WHAT THE EXERCISE ASKS:
Every line in the records below that holds the word "width" is to be copied.
*** RECORDS PROVIDED Section Begins ***
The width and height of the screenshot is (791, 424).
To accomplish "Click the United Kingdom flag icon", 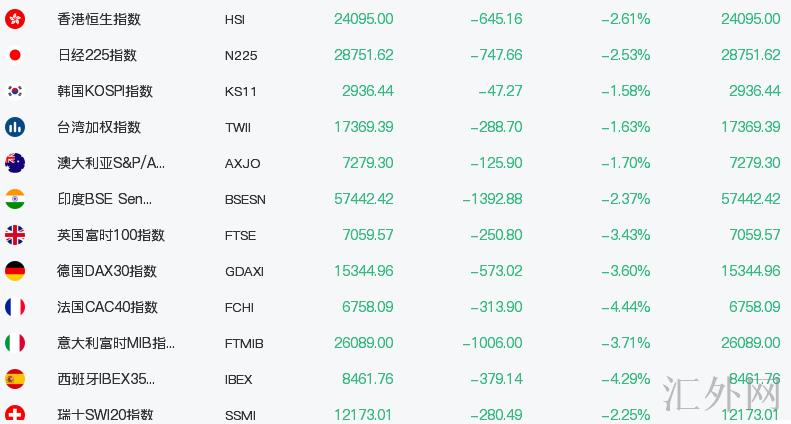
*** RECORDS PROVIDED Section Ends ***
*** RECORDS PROVIDED Section Begins ***
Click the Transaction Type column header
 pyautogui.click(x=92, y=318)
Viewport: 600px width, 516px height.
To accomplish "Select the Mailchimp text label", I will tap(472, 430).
*** RECORDS PROVIDED Section Ends ***
RESULT BELOW:
The width and height of the screenshot is (791, 424).
Viewport: 600px width, 516px height.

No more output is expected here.